Taehyung berdehem kecil setelah menyelesaikan ucapannya. Ia menarik segaris seringaian kecil tak berarti di wajahnya, namun segera menggigit bibir bawahnya ketika tak menemukan reaksi apapun dari Jungkook. Pria yang lebih muda hanya dapat terbelenggu tak berdaya di hadapannya, garis wajahnya kaku tanpa sedikitpun ekspresi. Taehyung tahu, mereka semua tahu, Jungkook kini tengah berada di ambang keputus asaannya untuk menentukan perasaannya.

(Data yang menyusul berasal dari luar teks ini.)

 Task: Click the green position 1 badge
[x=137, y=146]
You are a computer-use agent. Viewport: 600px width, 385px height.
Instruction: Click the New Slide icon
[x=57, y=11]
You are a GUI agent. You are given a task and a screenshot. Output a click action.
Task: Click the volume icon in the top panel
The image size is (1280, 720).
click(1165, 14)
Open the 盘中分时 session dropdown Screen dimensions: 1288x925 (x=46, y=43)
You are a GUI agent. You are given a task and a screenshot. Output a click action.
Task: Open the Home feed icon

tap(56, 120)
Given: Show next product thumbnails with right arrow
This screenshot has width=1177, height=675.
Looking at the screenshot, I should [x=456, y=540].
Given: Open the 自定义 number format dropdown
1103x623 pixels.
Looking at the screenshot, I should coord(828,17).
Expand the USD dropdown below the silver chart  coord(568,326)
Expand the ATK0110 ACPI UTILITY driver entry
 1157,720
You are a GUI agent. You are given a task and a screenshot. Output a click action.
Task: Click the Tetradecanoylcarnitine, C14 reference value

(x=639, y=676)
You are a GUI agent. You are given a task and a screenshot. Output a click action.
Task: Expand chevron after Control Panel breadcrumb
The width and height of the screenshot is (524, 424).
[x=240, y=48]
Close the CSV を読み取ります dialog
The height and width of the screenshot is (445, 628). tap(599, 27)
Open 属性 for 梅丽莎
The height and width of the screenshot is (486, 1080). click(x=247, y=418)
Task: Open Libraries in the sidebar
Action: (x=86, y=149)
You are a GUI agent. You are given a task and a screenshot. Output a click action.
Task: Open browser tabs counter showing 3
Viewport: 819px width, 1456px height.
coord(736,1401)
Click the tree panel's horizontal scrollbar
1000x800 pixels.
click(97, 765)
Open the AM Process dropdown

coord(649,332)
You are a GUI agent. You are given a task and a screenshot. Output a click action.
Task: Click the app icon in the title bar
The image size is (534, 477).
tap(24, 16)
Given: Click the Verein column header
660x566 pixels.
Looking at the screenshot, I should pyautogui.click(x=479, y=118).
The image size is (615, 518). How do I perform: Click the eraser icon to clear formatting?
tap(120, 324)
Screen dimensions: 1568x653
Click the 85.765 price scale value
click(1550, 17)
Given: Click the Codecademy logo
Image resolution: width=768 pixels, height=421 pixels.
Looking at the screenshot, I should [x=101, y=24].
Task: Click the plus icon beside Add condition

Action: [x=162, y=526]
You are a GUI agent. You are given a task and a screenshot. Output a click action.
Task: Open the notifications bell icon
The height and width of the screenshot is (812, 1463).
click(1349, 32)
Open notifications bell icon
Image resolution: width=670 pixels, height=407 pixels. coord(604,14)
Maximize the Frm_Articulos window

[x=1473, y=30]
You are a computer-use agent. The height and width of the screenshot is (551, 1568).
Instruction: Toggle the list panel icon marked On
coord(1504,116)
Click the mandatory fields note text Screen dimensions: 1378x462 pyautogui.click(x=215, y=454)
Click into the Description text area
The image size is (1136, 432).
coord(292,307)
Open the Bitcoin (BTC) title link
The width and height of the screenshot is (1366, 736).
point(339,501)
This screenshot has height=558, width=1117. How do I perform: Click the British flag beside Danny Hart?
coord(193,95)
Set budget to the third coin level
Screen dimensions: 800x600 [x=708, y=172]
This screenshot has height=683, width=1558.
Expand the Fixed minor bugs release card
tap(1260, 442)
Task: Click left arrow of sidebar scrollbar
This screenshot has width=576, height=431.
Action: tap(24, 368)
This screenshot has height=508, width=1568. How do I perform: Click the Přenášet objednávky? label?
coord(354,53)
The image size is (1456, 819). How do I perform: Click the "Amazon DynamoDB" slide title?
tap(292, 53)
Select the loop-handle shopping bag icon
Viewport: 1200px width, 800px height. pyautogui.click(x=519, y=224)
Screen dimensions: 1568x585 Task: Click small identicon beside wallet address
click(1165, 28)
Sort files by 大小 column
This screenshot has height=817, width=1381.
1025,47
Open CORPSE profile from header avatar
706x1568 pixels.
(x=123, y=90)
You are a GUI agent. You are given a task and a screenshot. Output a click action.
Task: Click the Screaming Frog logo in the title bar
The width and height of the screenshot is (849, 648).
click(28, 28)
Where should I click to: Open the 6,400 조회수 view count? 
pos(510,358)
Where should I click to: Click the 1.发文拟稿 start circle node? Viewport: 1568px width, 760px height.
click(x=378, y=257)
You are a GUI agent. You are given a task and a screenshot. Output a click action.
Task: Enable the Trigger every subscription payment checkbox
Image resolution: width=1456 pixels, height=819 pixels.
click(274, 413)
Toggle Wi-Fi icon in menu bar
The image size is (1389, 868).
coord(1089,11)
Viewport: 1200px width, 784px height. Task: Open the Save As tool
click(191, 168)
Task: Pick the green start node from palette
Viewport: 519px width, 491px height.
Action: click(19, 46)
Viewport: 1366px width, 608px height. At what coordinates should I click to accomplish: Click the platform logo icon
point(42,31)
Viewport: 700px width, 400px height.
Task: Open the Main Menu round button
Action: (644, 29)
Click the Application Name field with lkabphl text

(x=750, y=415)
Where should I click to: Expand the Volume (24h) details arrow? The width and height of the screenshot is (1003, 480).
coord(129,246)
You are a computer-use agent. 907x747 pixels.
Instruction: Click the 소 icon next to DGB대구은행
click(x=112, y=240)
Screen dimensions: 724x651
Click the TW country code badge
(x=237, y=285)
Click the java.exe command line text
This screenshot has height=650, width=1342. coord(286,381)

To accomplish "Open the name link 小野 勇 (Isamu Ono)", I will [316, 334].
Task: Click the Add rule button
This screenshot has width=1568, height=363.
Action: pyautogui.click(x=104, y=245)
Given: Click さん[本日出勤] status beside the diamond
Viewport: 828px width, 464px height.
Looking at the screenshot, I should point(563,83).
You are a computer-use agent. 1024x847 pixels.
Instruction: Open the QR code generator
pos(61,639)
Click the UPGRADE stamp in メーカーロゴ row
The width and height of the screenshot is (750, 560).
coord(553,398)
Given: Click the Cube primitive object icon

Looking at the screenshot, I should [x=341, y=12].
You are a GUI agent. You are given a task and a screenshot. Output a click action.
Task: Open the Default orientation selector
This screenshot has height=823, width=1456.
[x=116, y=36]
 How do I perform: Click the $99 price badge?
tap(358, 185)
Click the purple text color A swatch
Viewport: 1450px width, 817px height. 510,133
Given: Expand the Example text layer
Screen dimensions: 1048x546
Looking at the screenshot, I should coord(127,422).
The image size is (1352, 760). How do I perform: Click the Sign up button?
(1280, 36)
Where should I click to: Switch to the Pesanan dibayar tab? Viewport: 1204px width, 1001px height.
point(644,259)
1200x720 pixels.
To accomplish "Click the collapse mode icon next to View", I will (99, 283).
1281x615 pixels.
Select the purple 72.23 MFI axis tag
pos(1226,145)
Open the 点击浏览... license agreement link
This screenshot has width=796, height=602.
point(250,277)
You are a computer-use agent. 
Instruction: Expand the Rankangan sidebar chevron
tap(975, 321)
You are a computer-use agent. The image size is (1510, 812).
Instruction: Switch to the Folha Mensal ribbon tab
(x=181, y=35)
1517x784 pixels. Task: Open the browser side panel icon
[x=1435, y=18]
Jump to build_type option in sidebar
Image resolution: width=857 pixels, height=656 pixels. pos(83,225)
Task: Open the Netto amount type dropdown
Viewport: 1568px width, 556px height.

Pada detik selanjutnya, keheningan yang tercipta pecah begitu saja ketika Jungkook berdecak malas dan segera mengambil buket bunga di hadapannya. "Ini terlalu indah untuk di injak. Pikir kau aku ini orang macam apa yang mau menginjak bunga seindah ini?" gerutunya dan mengusap beberapa kelopak bunga mawar putih tersebut. Taehyung terdiam melihat apa yang saat ini sedang Jungkook lakukan. Ia mencoba untuk mencerna segalanya hingga– "BRO! Jungkook menerimamu!" Jimin berteriak dan Taehyung langsung bersorak kegirangan. Meloncat dengan penuh semangat dan jatuh berlutut di aspal dengan kedua tangannya yang terangkat di udara. "Thanks lord," ucapnya dengan aksen bahasa inggris yang menggelitik telinga.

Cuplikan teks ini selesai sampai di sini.